GPs will have to be certified and placed on a national register to be allowed to perform spirometry under a new scheme set to be implemented by NHS England over the next five years, GP respiratory leads have announced.

The certification scheme – set up with the help of the UK Primary Care Respiratory Society (PCRS-UK) and other expert groups – will mean GPs and practice nurses will have to demonstrate they can perform and interpret spirometry to standards set by the Association for Respiratory Technology and Physiology (ATRP) in order to continue carrying out the lung function tests.

Pulse revealed the scheme was in the pipeline three years ago, following concerns spirometry was ‘sub standard’ in some GP surgeries and leading to as many as two in five people potentially being misdiagnosed with COPD.

The idea raised hackles among some GP experts at the time, who warned certification was over the top and that the limited resources in primary care could even force GPs to stop doing the diagnostic tests.
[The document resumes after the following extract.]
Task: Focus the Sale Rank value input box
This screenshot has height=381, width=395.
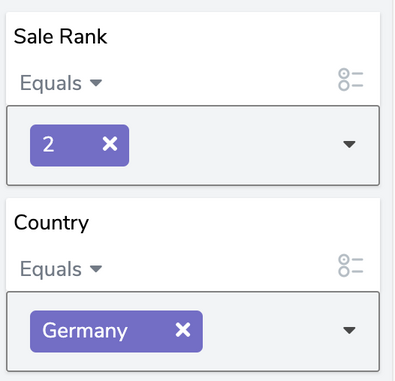Action: tap(193, 145)
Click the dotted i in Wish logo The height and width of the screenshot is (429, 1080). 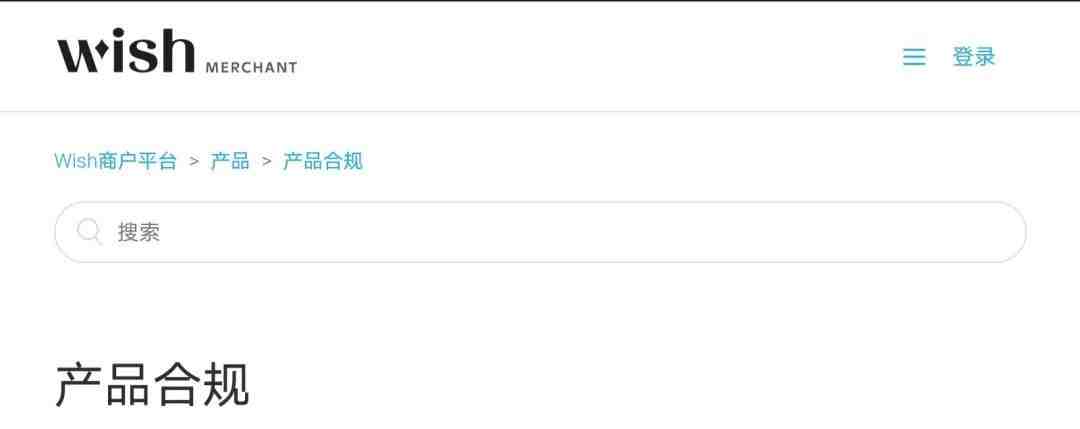114,52
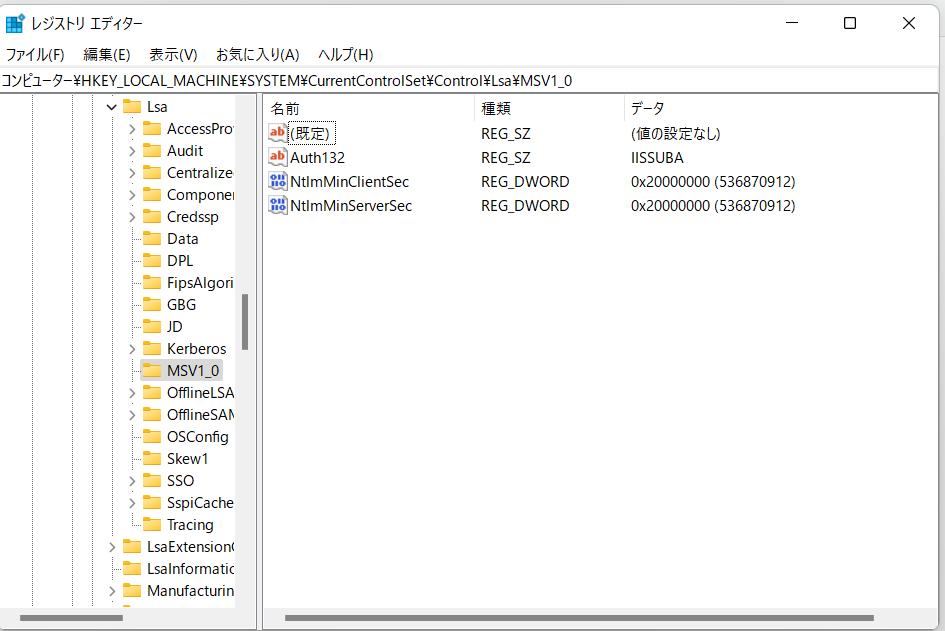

But GP respiratory experts supporting the ATRP certification scheme told Pulse they believe these concerns have been addressed by planning a phased introduction that means it won’t come into full effect until 2021.

NHS England’s document outlining the scheme explains that GPs already experienced in spirometry can choose to undergo extra training if they need to, before undergoing an assessment by an 'ARTP approved assessor’.

Once certified, GPs will also need to show they are keeping up their competency every three years, with an observed assessment and submission of a ‘comprehensive portfolio’.

The portfolio will ‘include evidence of continued calibration, quality assurance and infection control procedures, evidence of quality spirometric measurements and where interpretation is required, an analysis of five spirometry traces provided by the ARTP to review for technical quality and interpretation’, the document states.

But it adds that ‘to allow sufficient time for the necessary training, assessment and certification infrastructure to be set up, it is proposed to phase the implementation of the recommendations over the four years 1 April – 31 March 2021’.

Dr Stephen Gaduzo, a GP in Stockport and former chair of PCRS-UK, who helped develop the programme said: ‘In many ways, this is formalising and standardising best practice. Healthcare staff are undertaking spirometry currently after taking a range of different training routes, and some may have had little or no formal training.

‘PCRS-UK welcomes this scheme as it will promote the performance and interpretation of spirometry to a consistent high standard by requiring staff to demonstrate their competence in order to join the national register.’

Dr Duncan Keeley, a GP in Oxfordshire who is on the PCRS-UK executive, told Pulse: ‘There are understandable concerns in the general practice community that there is a problem if every procedure done in primary care requires specific and repeated training and certification.

‘But I think there is a need for improvement in standards in spirometry [and] the document has got a long period over which it needs to be implemented, which I think that is very sensible given the current and ongoing financial constraints and the need for better training’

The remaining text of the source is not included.